Foz do Iguaçu, PR – Pesquisadores latino-americanos lançaram o livro “Haiti na encruzilhada dos tempos atuais: descolonialidade, anticapitalismo e antirracismo”. O trabalho reúne estudos aprofundados sobre a realidade caribenha a partir de uma postura crítica contra as intervenções estrangeiras e em defesa irrestrita da soberania popular do povo haitiano.
A obra é assinada em conjunto por Carlos Francisco Bauer, Félix Pablo Friggeri, Judeline Exume, Loudmia A. Pierre Louis, Marina Bolfarine Caixeta e Patrick Joseph. Todos integram o grupo de pesquisa “Haiti: descolonização e libertação”. Estudos contemporâneos e críticos”, iniciativa articulada por acadêmicos haitianos, brasileiros e argentinos residentes no Brasil e no Haiti.
Os textos apresentados são frutos de um longo processo de investigação científica e têm origem direta em teses de graduação, pós-graduação e projetos autorais. As análises examinam o contexto do país caribenho a partir de múltiplos eixos: história, filosofia, manifestações culturais, política internacional e fluxos migratórios.
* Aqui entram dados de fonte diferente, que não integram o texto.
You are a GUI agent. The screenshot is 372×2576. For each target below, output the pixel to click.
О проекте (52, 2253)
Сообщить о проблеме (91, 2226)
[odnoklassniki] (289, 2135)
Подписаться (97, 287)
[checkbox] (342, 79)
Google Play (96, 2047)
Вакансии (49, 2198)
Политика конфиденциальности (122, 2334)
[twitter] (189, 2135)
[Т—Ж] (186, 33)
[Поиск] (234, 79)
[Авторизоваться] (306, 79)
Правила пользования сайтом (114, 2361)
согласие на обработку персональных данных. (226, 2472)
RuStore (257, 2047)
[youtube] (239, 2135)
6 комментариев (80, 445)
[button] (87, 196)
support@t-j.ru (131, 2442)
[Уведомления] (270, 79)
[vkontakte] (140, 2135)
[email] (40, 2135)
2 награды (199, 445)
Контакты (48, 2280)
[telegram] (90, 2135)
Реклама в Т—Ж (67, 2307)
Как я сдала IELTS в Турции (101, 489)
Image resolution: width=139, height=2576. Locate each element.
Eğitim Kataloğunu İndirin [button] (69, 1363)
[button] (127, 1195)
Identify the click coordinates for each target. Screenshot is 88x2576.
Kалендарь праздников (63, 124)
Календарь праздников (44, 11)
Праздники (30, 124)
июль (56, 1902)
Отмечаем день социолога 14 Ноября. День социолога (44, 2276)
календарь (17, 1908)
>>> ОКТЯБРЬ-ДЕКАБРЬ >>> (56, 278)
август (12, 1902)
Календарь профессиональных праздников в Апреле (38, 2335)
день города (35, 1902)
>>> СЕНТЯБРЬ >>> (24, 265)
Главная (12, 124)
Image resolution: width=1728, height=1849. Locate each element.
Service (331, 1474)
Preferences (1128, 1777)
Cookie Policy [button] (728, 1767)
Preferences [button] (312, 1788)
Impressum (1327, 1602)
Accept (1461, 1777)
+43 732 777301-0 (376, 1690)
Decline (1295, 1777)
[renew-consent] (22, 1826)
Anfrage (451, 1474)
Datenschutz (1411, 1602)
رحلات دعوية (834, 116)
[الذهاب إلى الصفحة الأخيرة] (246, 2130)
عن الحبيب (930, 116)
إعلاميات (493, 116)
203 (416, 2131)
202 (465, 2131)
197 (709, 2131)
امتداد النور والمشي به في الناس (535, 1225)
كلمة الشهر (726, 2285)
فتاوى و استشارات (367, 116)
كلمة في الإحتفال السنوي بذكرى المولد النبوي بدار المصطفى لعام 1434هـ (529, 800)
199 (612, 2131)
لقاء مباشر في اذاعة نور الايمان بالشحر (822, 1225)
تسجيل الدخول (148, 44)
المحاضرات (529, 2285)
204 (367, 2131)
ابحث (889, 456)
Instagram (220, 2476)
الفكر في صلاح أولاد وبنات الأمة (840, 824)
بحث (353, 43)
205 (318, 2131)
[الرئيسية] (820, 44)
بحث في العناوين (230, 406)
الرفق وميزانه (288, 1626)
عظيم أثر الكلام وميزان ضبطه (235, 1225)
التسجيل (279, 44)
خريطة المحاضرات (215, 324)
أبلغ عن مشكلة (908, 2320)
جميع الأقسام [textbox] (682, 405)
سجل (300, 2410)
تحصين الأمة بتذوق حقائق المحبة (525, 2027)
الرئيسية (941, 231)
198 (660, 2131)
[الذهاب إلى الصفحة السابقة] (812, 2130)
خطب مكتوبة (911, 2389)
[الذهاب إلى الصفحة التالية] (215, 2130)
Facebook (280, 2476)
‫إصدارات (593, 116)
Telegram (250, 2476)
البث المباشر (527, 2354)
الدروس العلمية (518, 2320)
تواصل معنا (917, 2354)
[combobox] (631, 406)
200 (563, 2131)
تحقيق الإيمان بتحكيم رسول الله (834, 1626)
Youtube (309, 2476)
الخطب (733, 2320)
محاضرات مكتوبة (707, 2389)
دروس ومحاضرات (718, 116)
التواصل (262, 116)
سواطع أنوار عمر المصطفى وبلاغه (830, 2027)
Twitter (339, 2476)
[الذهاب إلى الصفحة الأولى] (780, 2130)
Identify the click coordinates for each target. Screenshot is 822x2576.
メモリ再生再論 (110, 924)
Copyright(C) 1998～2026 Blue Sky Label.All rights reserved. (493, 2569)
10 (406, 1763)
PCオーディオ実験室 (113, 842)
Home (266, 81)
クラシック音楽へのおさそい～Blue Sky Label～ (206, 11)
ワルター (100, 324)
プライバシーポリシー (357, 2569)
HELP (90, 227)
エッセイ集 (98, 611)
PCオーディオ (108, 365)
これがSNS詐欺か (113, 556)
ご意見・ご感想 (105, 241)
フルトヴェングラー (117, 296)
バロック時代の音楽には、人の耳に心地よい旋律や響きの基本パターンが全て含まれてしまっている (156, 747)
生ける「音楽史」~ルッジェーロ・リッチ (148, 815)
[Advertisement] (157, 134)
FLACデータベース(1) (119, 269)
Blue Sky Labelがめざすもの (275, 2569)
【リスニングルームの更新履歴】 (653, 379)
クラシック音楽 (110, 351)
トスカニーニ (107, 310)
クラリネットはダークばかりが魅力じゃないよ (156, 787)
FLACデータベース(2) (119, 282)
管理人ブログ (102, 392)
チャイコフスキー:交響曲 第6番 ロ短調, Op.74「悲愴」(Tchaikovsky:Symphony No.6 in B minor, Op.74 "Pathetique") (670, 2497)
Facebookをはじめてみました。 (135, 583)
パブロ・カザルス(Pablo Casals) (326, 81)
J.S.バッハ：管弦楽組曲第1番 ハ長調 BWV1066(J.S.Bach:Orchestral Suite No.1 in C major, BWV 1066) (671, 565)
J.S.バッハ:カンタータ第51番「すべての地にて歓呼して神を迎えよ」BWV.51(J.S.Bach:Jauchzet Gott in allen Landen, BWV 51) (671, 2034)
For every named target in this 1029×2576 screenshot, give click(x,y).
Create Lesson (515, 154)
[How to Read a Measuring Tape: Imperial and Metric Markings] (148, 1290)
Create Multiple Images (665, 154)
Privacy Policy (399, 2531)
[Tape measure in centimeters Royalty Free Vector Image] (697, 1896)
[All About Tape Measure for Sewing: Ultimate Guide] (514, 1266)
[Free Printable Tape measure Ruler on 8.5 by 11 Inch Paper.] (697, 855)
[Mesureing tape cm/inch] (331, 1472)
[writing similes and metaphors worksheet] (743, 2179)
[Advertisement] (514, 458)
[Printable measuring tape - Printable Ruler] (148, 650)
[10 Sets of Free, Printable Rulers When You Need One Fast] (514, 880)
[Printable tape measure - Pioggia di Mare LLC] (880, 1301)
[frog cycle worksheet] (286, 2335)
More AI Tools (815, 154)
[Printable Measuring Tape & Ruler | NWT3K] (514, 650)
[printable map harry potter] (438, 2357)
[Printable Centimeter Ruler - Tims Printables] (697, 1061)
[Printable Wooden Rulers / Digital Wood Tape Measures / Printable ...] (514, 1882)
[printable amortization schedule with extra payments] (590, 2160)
A produção acadêmica parte do compromisso epistêmico com a descolonização e com a formulação de uma política de libertação militante, conceito baseado nas formulações do filósofo Enrique Dussel (2007). Da mesma forma, os autores trabalham a aplicação prática de um pensamento anapolítico (Bauer, 2022) formulado desde as bases sociais, conectando matrizes populares, culturais e espirituais dos territórios nacionais e plurinacionais de todo o continente.
O coletivo explica que a iniciativa nasce como uma ferramenta prática de reflexão política diante do sistema opressor imposto historicamente ao Caribe. O objetivo central é municiar a sociedade brasileira e latino-americana com conhecimento detalhado sobre a realidade da ilha, denunciando a violência das ocupações externas e valorizando as lutas sociais por uma ordem multipolar mais justa.
Com o aprofundamento das crises regionais e a intensificação dos fluxos de trabalhadores haitianos na América do Sul, a obra busca romper o isolamento imposto pelas narrativas hegemônicas e situar a libertação do Haiti no centro do debate anticapitalista e antirracista contemporâneo.